Start of Block
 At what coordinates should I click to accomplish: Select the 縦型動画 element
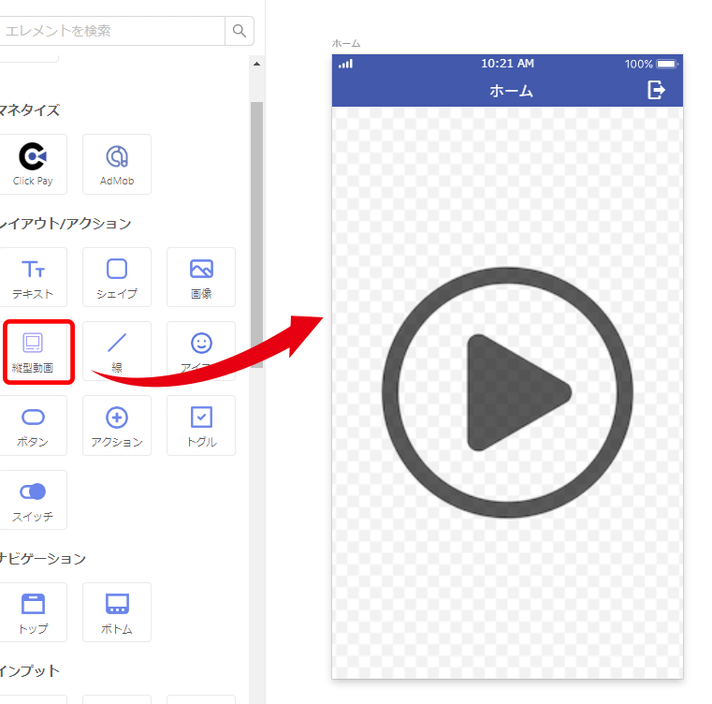pyautogui.click(x=33, y=352)
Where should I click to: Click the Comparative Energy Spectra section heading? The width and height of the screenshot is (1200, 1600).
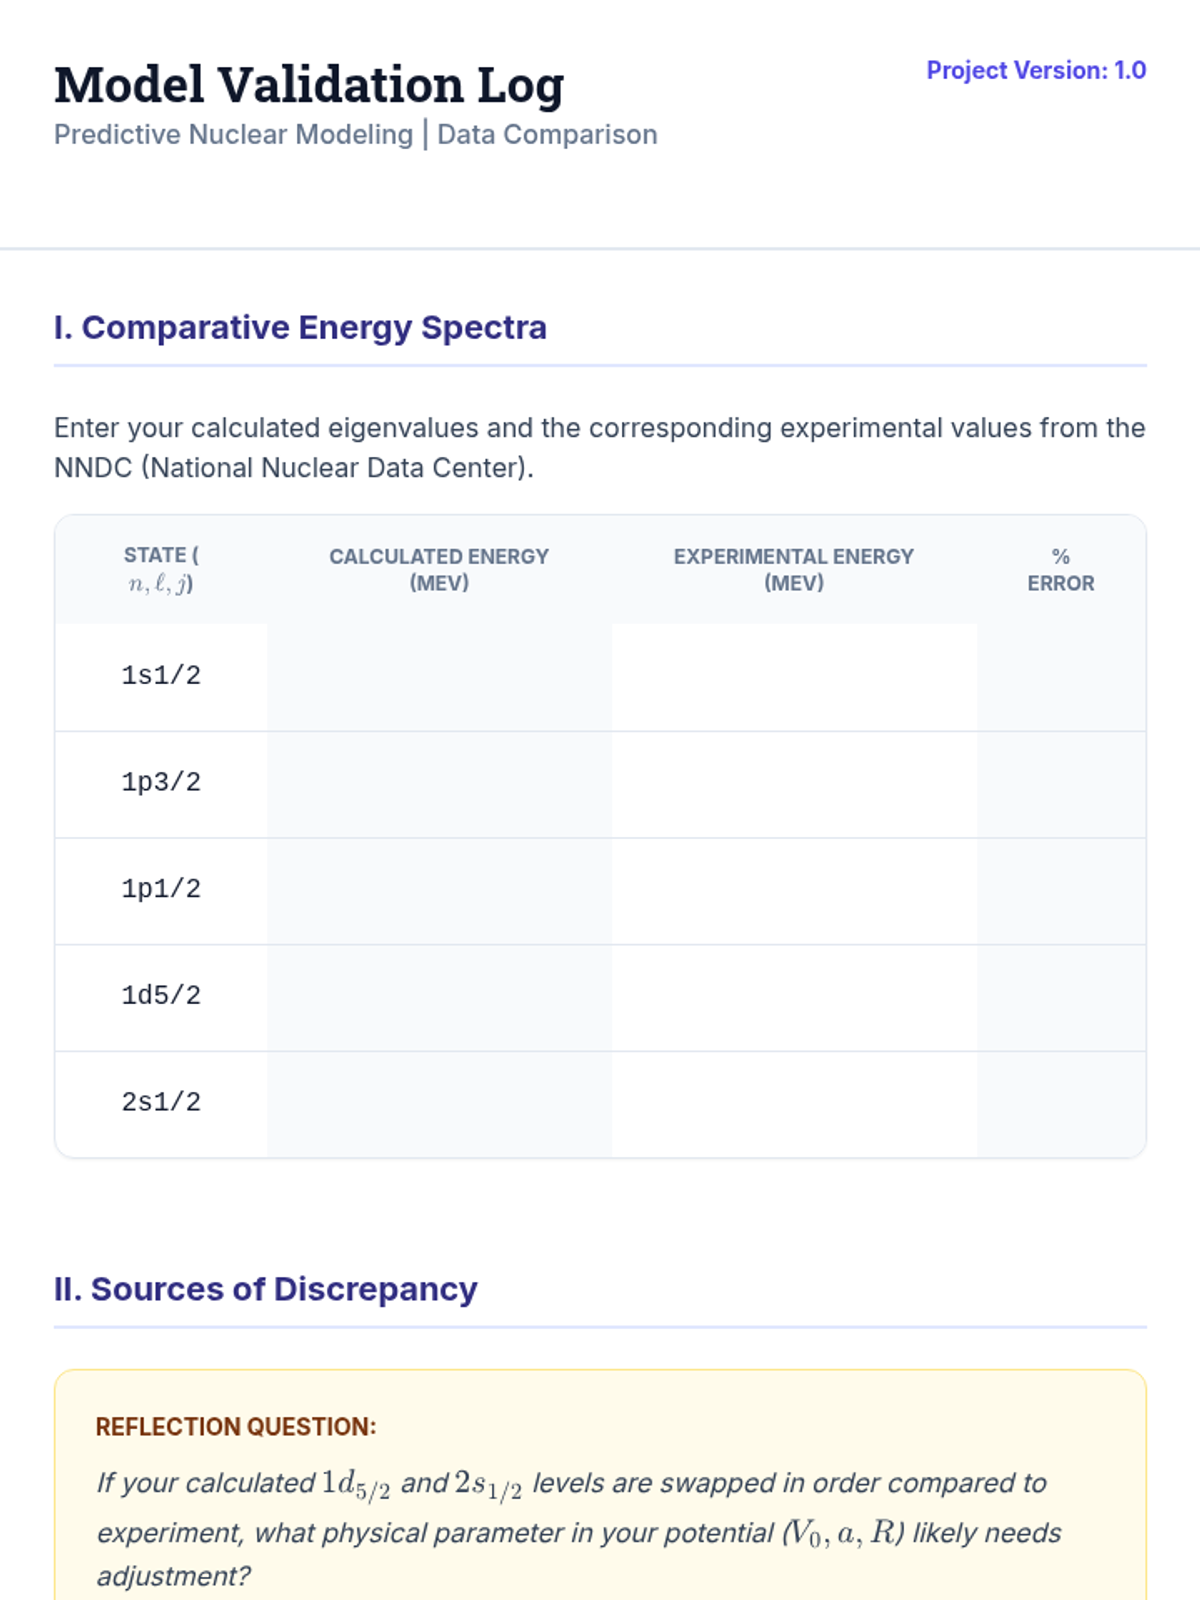pyautogui.click(x=300, y=328)
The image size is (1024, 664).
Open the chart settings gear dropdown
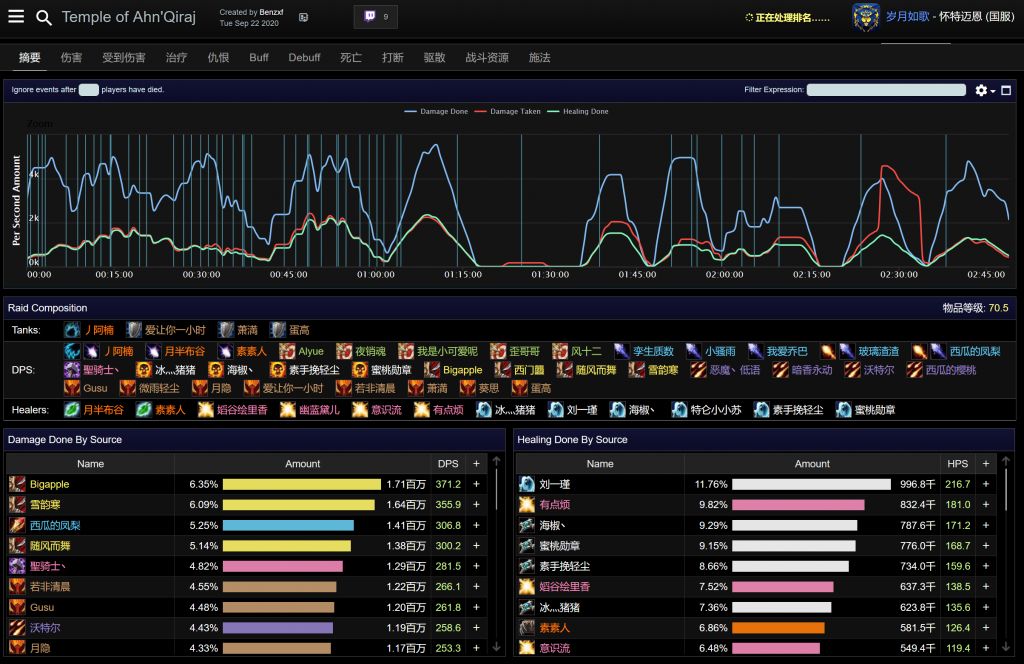tap(985, 90)
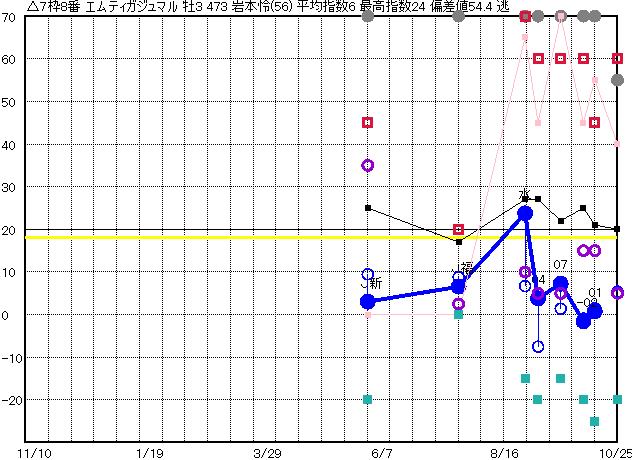Click gray circle at value 55 on right edge

tap(617, 80)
End of Block
**Work instructions**.
Exact repetition of the material above is required, with the images removed.

**Result for this exercise**.
 At what coordinates should I click to accomplish: Select the 縦型動画 element
pyautogui.click(x=33, y=352)
Where should I click to: Click the Comparative Energy Spectra section heading? The width and height of the screenshot is (1200, 1600).
pyautogui.click(x=300, y=328)
The image size is (1024, 664).
Open the chart settings gear dropdown
tap(985, 90)
Click gray circle at value 55 on right edge

tap(617, 80)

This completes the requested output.